## PROBLEM TO WORK ON
Could you restate all of the records below exactly, with the pictures left out?

## RECORDS FOR THIS TASK
++++++++
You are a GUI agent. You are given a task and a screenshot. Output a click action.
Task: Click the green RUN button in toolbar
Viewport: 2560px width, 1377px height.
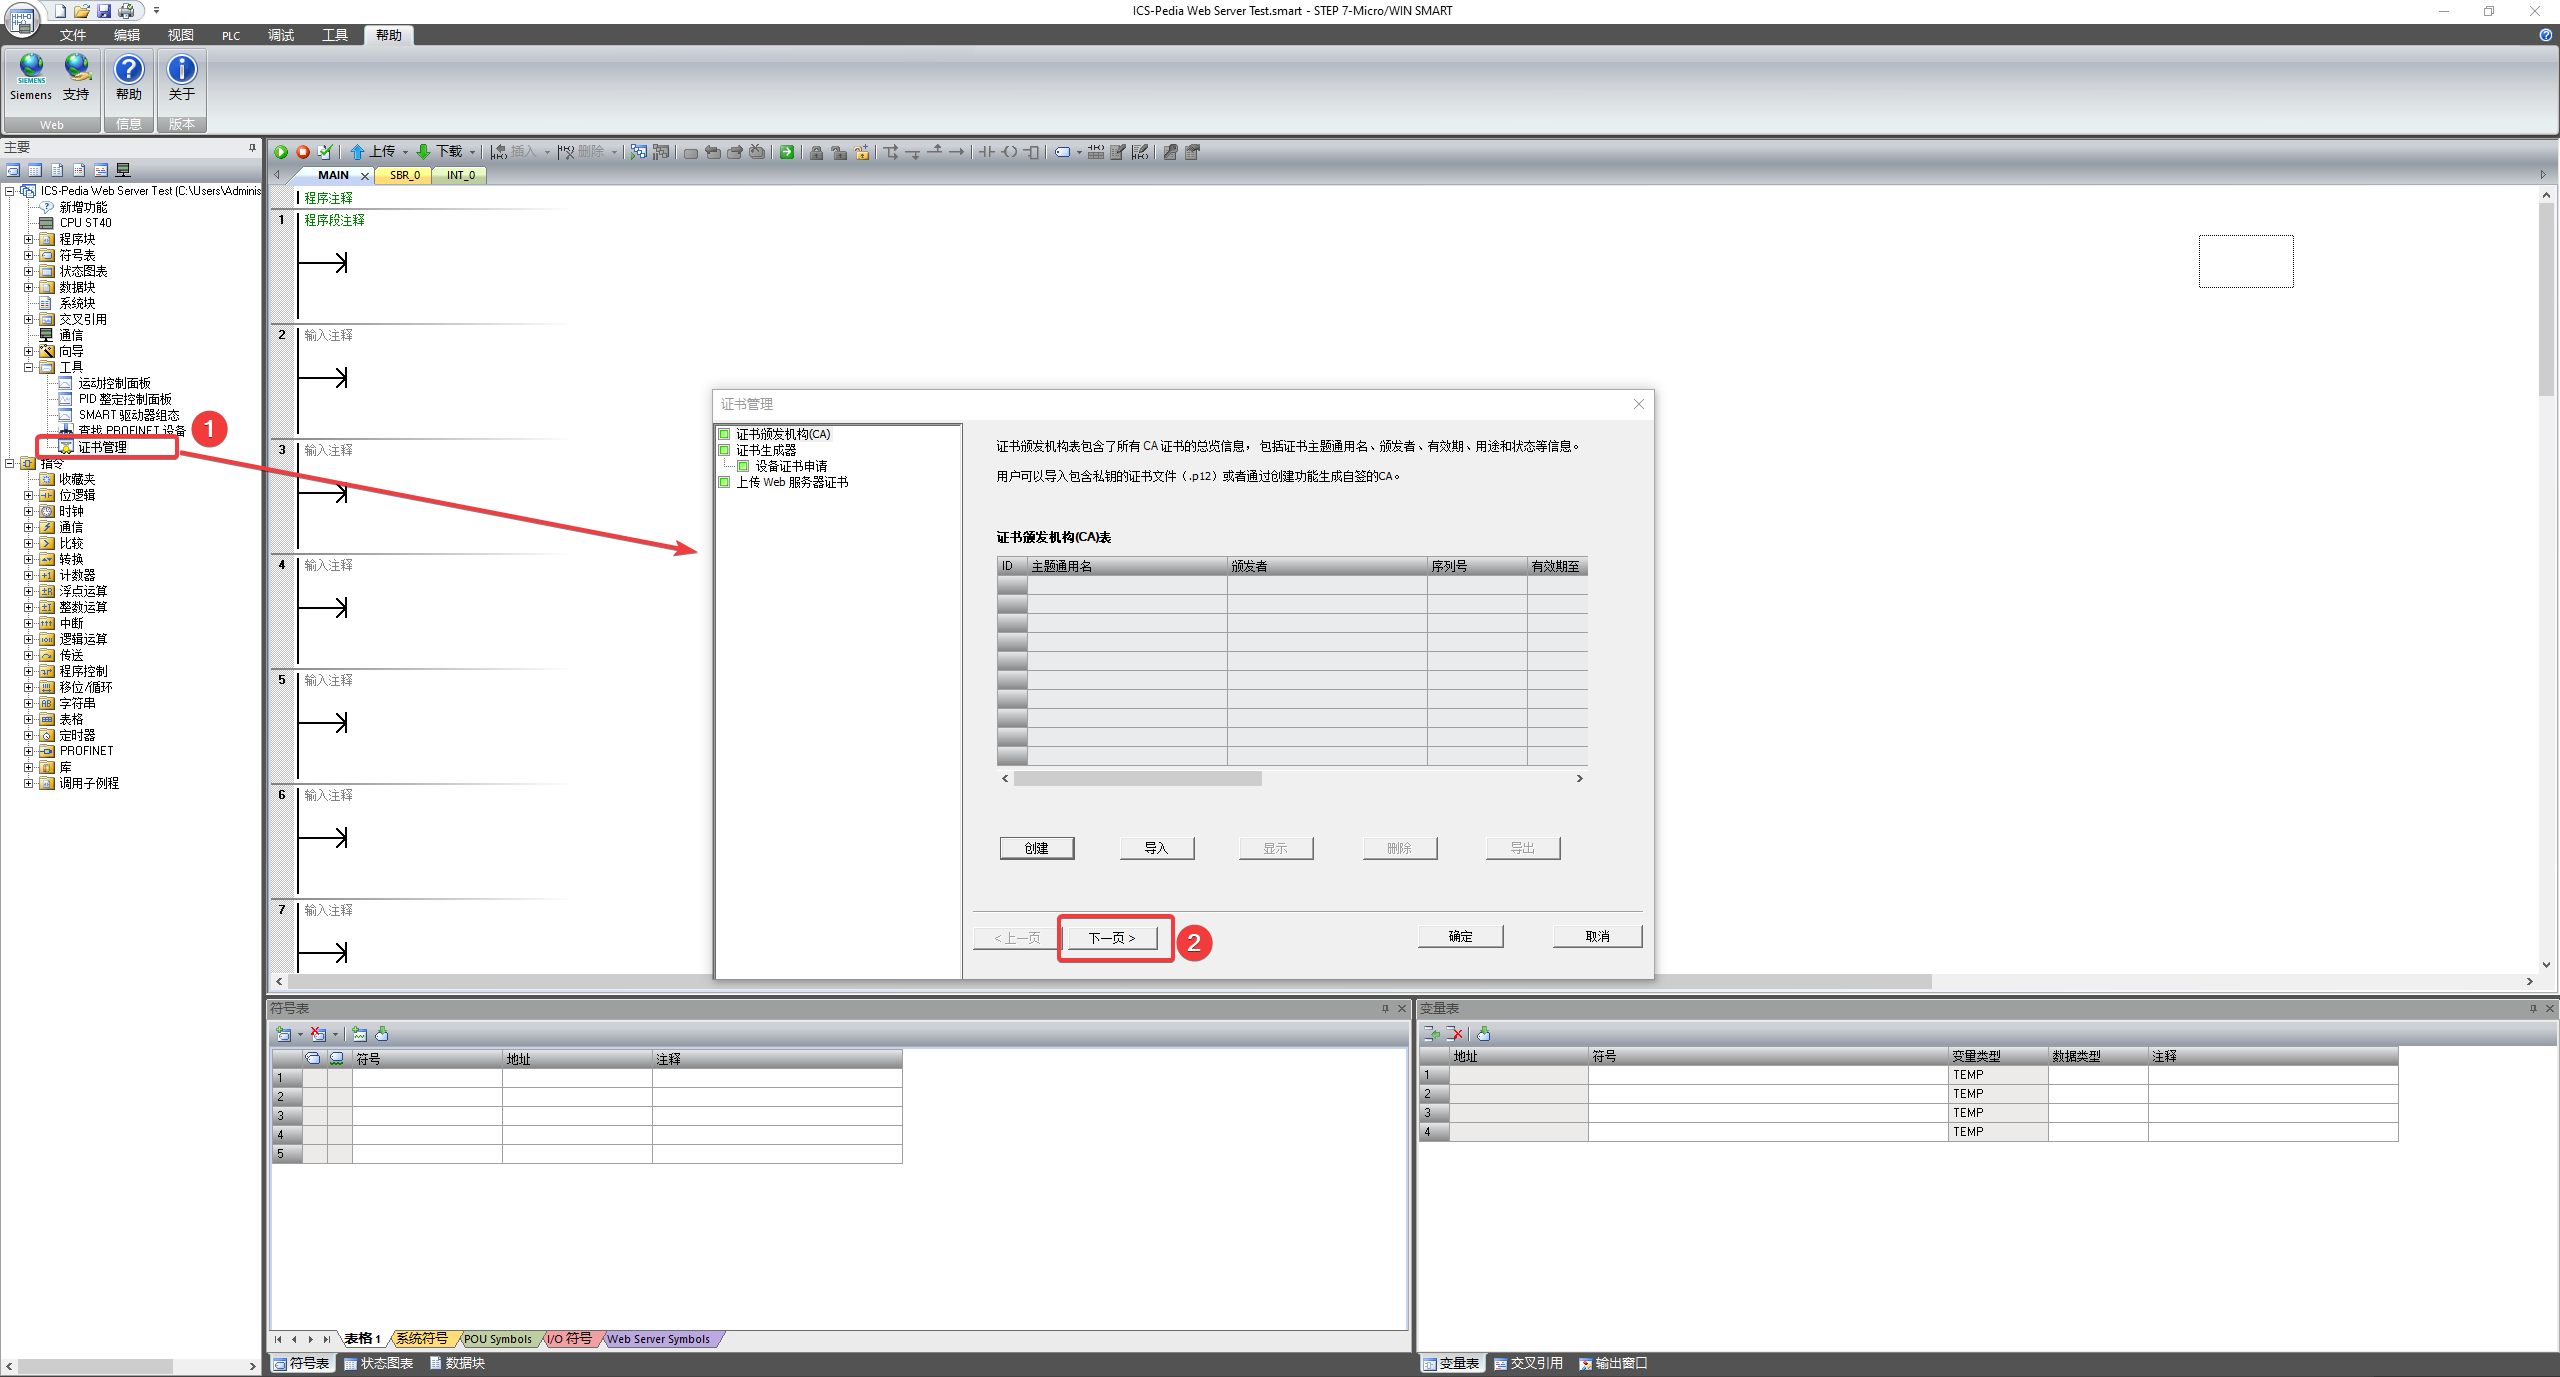(x=281, y=152)

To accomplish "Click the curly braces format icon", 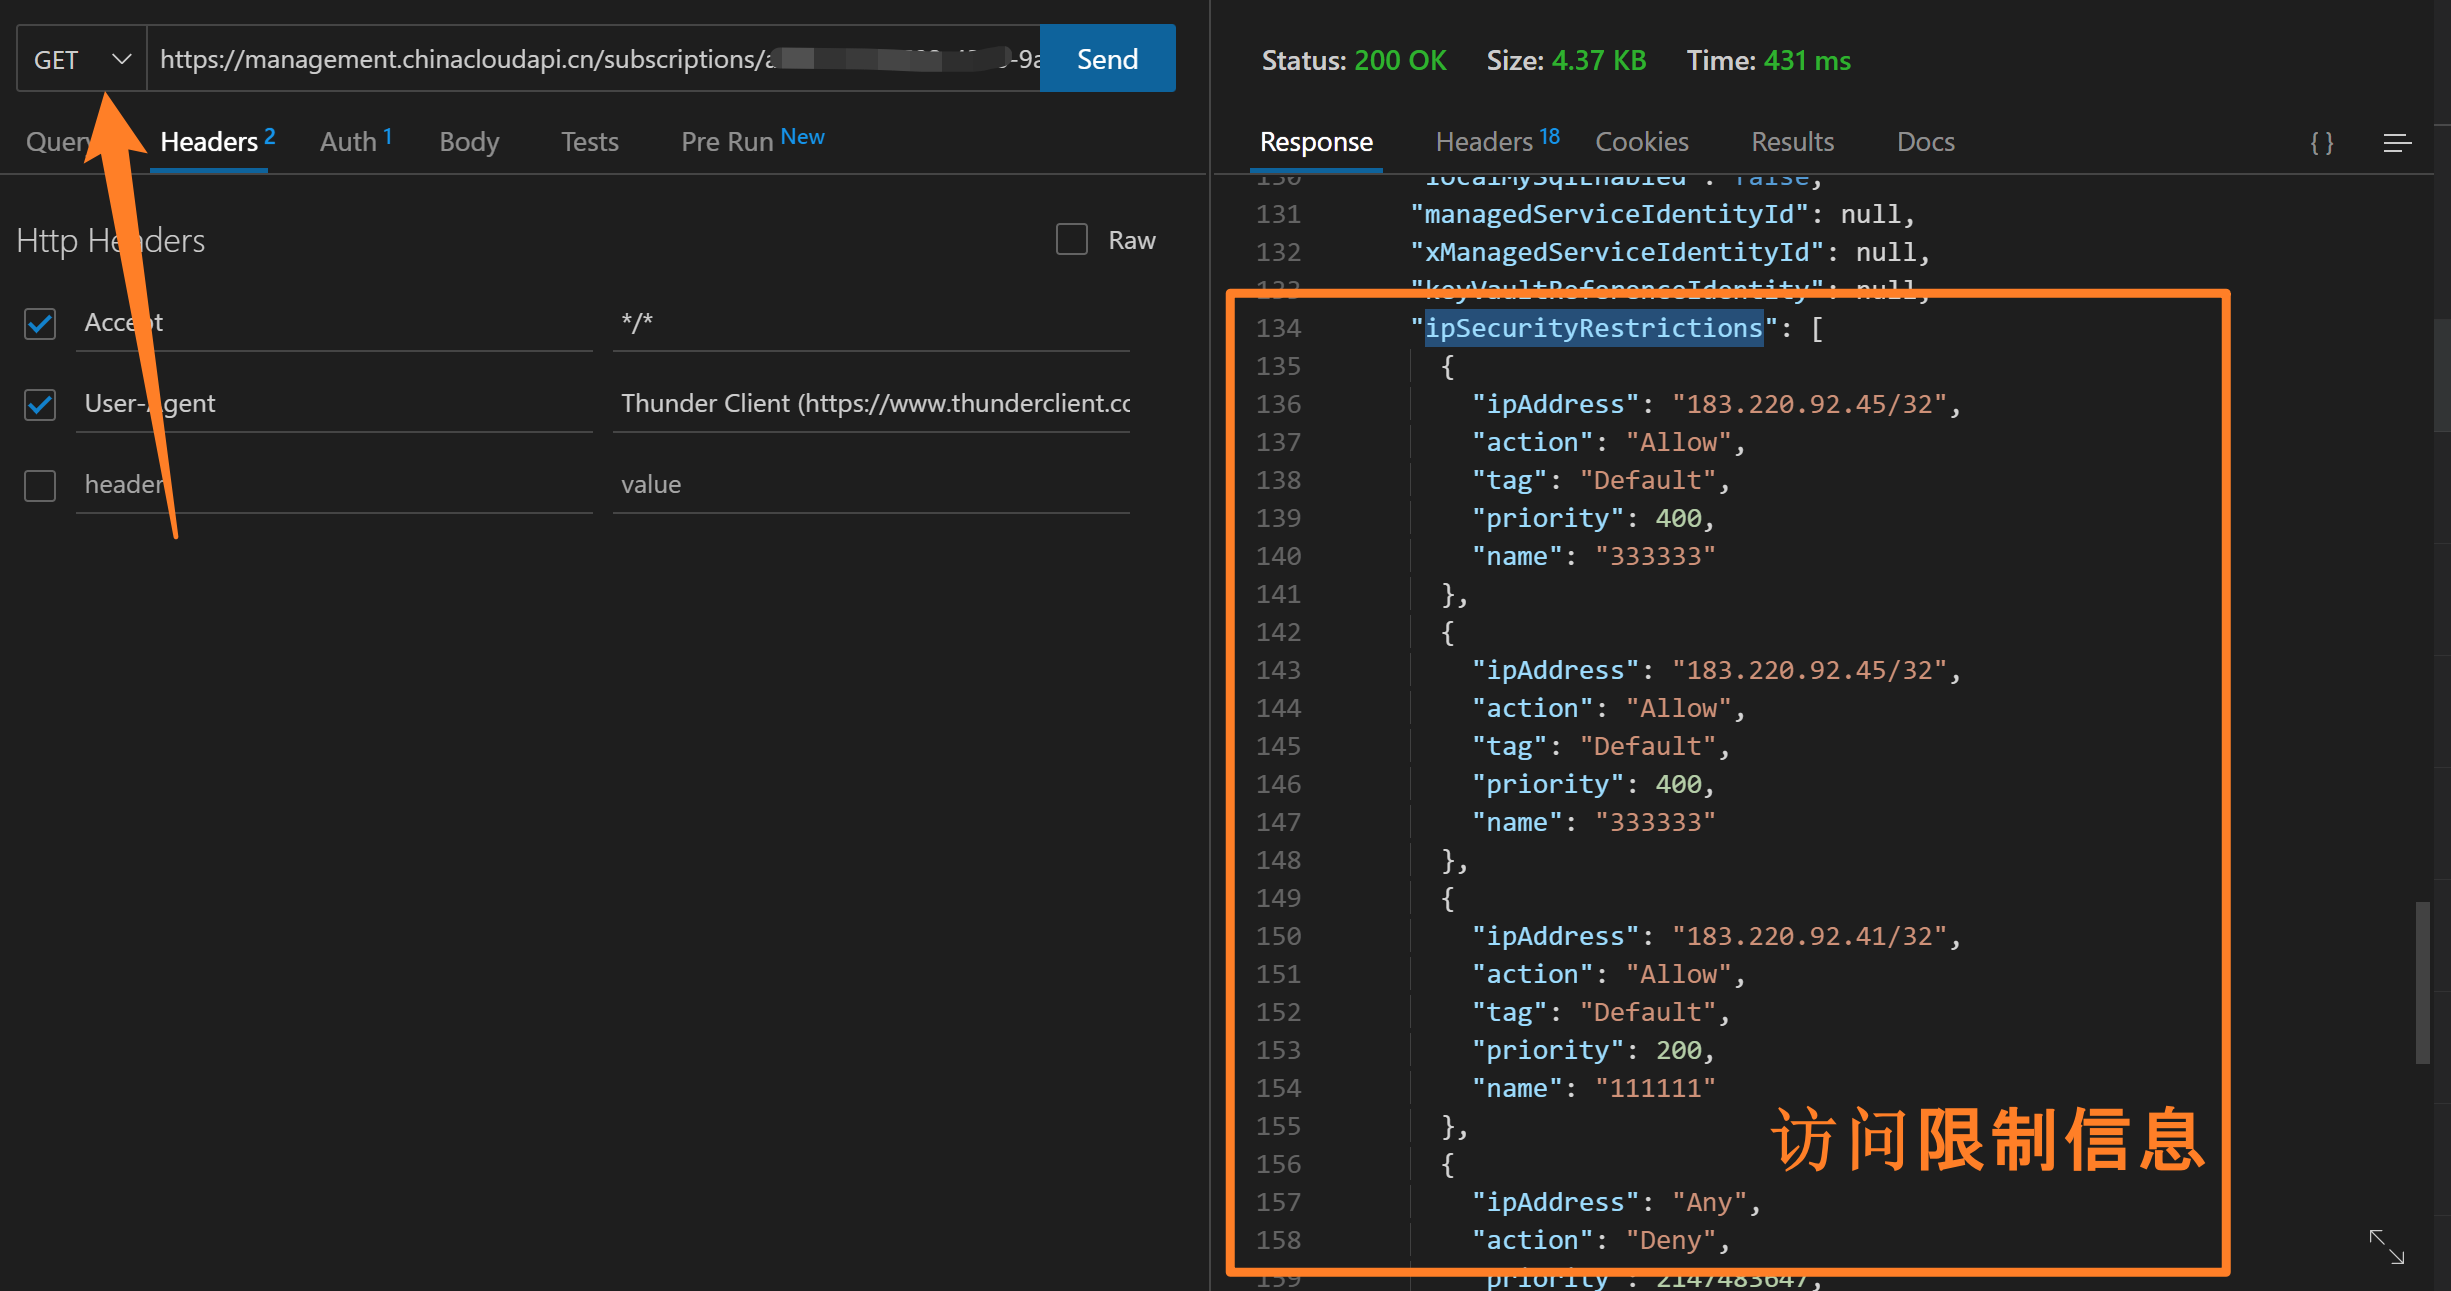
++++++++
## WRITTEN SOLUTION
You are a GUI agent. You are given a task and a screenshot. Output a click action.
Task: Click the green RUN button in toolbar
Viewport: 2560px width, 1377px height.
(x=281, y=152)

To accomplish "Click the curly braces format icon", 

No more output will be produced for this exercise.